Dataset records
= Beginning of Section =
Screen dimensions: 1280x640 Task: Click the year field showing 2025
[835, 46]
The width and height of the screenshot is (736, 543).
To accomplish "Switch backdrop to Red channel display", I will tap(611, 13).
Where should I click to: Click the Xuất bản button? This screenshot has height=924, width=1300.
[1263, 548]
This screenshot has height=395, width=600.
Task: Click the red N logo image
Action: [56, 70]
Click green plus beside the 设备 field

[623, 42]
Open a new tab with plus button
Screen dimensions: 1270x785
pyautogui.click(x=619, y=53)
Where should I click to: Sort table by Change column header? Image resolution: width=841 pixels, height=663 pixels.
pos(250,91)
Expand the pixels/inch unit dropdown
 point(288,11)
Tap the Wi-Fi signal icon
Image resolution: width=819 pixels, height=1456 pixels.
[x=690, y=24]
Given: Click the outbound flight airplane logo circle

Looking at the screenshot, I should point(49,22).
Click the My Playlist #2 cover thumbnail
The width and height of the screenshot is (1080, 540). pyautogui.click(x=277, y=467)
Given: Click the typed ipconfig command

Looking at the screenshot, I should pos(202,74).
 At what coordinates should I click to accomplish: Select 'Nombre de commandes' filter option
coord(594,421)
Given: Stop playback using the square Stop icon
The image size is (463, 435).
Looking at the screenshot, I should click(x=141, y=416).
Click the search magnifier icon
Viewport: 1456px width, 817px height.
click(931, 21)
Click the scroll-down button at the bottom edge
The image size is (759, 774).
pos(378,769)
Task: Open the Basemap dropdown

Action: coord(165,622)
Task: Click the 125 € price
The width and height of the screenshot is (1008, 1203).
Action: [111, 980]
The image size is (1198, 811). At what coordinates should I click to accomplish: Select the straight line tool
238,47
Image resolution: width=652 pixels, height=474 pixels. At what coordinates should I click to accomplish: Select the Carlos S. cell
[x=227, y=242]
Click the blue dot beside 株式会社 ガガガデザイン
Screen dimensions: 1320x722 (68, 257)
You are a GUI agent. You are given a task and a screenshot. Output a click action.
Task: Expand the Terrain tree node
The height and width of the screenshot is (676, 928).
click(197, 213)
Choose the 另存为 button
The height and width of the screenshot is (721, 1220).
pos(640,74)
= End of Section =
ASSIGNMENT:
Transcribe the data exactly.

ANSWER SPACE:
Screen dimensions: 1280x640 Task: Click the year field showing 2025
[835, 46]
The width and height of the screenshot is (736, 543).
To accomplish "Switch backdrop to Red channel display", I will tap(611, 13).
Where should I click to: Click the Xuất bản button? This screenshot has height=924, width=1300.
[1263, 548]
This screenshot has height=395, width=600.
Task: Click the red N logo image
Action: [56, 70]
Click green plus beside the 设备 field

[623, 42]
Open a new tab with plus button
Screen dimensions: 1270x785
pyautogui.click(x=619, y=53)
Where should I click to: Sort table by Change column header? Image resolution: width=841 pixels, height=663 pixels.
pos(250,91)
Expand the pixels/inch unit dropdown
 point(288,11)
Tap the Wi-Fi signal icon
Image resolution: width=819 pixels, height=1456 pixels.
[x=690, y=24]
Given: Click the outbound flight airplane logo circle

Looking at the screenshot, I should point(49,22).
Click the My Playlist #2 cover thumbnail
The width and height of the screenshot is (1080, 540). pyautogui.click(x=277, y=467)
Given: Click the typed ipconfig command

Looking at the screenshot, I should pos(202,74).
 At what coordinates should I click to accomplish: Select 'Nombre de commandes' filter option
coord(594,421)
Given: Stop playback using the square Stop icon
The image size is (463, 435).
Looking at the screenshot, I should click(x=141, y=416).
Click the search magnifier icon
Viewport: 1456px width, 817px height.
click(931, 21)
Click the scroll-down button at the bottom edge
The image size is (759, 774).
pos(378,769)
Task: Open the Basemap dropdown

Action: coord(165,622)
Task: Click the 125 € price
The width and height of the screenshot is (1008, 1203).
Action: [111, 980]
The image size is (1198, 811). At what coordinates should I click to accomplish: Select the straight line tool
238,47
Image resolution: width=652 pixels, height=474 pixels. At what coordinates should I click to accomplish: Select the Carlos S. cell
[x=227, y=242]
Click the blue dot beside 株式会社 ガガガデザイン
Screen dimensions: 1320x722 (68, 257)
You are a GUI agent. You are given a task and a screenshot. Output a click action.
Task: Expand the Terrain tree node
The height and width of the screenshot is (676, 928).
click(197, 213)
Choose the 另存为 button
The height and width of the screenshot is (721, 1220).
pos(640,74)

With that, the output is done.